Tetrandrine: a new ligand to block voltage-dependent Ca2+ and Ca(+)-activated K+ channels.
Review
Overview
abstract
Extensive pharmacological investigations on tetrandrine, one of the traditional medicinal alkaloids, are reviewed. Tetrandrine has been used clinically in China for centuries in the treatment of many diseases. A recent series of studies has revealed major mechanisms underlying its multiple pharmacological and therapeutic actions. One of the most interesting discoveries is that tetrandrine is a new kind blocker of the voltage-activated, L-type Ca2+ channel in a variety of excitable cells, such as cardiac, GH3 anterior pituitary and neuroblastoma cells, as well as in rat neurohypophysial nerve terminals.
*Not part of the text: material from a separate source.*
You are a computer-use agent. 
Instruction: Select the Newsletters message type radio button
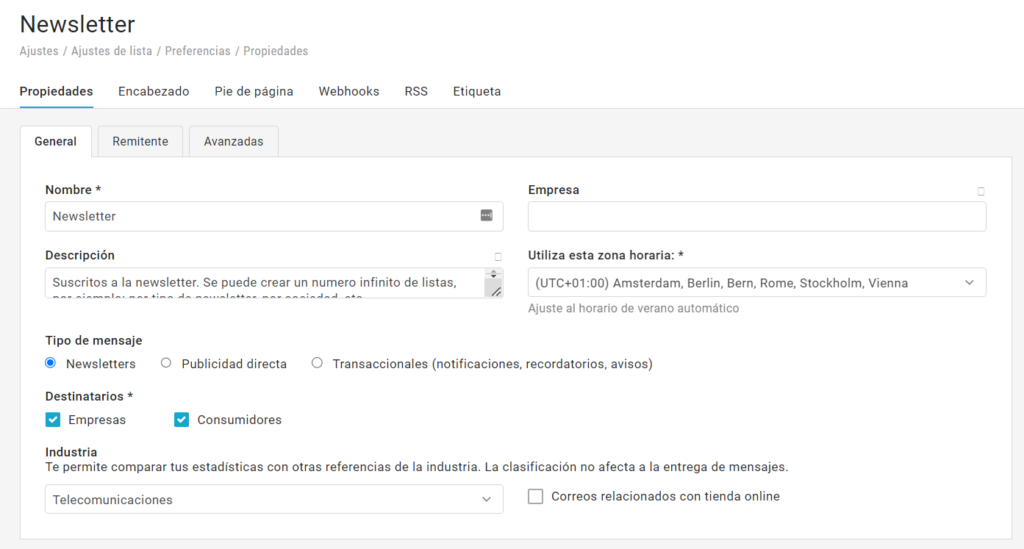[x=51, y=363]
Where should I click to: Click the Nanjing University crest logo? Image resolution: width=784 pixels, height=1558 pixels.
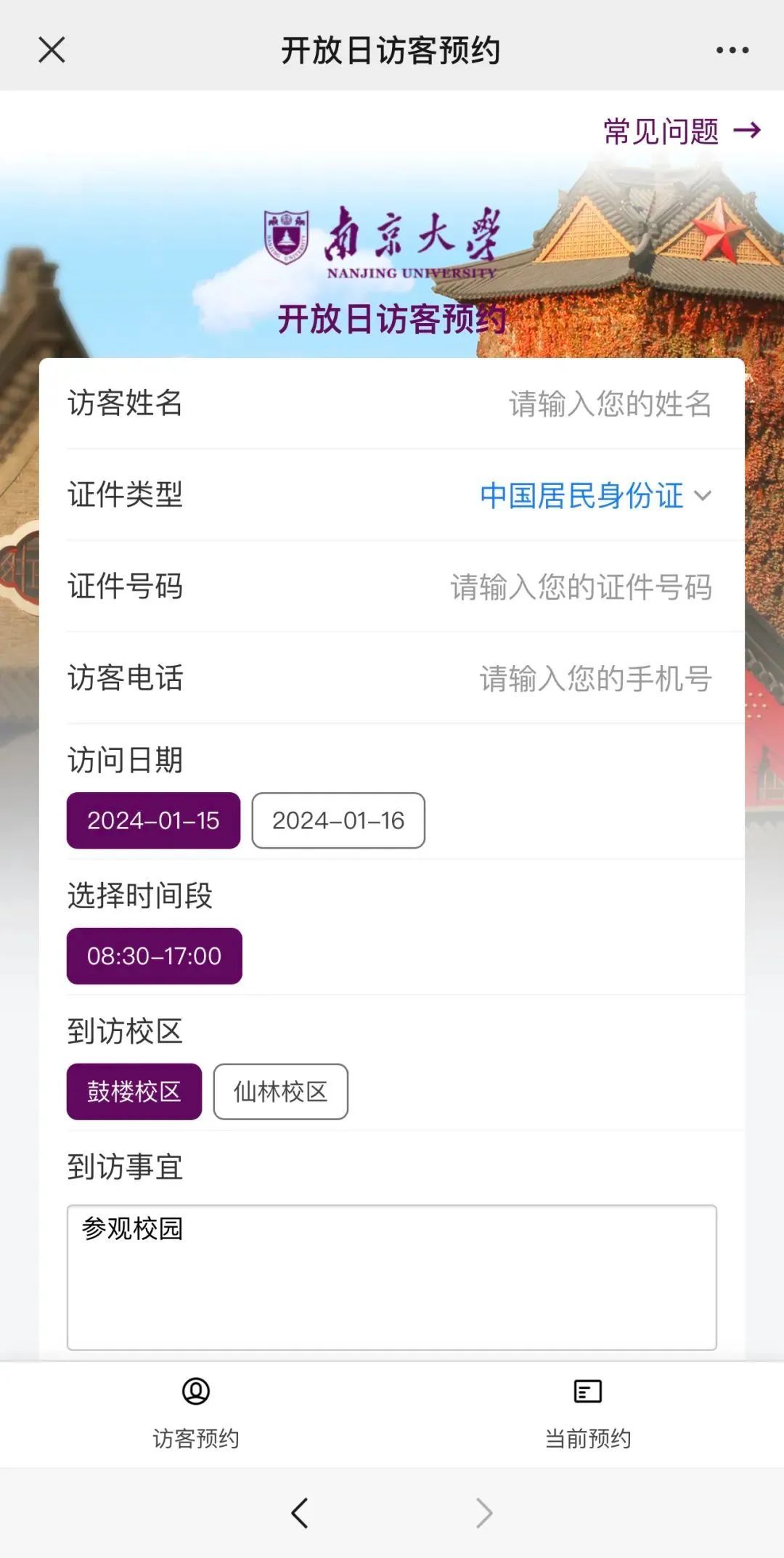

Although tetrandrine does not belong to any of the three classical Ca2+ channel blocker groups, electrophysiological and radioligand binding studies show that tetrandrine is an L-type Ca2+ channel blocker with its binding site located at the benzothiazepine receptor on the alpha 1-subunit of the channel. In addition, tetrandrine is a blocker of the voltage-dependent T-type Ca2+ channel. It is clear that tetrandrine's actions in the treatment of cardiovascular diseases, including hypertension and supraventricular arrhythmia, are due primarily to its blocking of voltage-activated L-type and T-type Ca2+ channels. Furthermore, this alkaloid is a potent blocker of the Ca(2+)-activated K+ (K(Ca)) channels of neurohypophysial nerve terminals. The blocking kinetics of tetrandrine on the K(Ca) channel is quite different from that of typical K(Ca) channel blockers such as tetraethylammonium and Ba2+. Although the clinical role of tetrandrine as a blocker of the K(Ca) channels is unclear, it is a promising ligand for the study of K(Ca) channel function.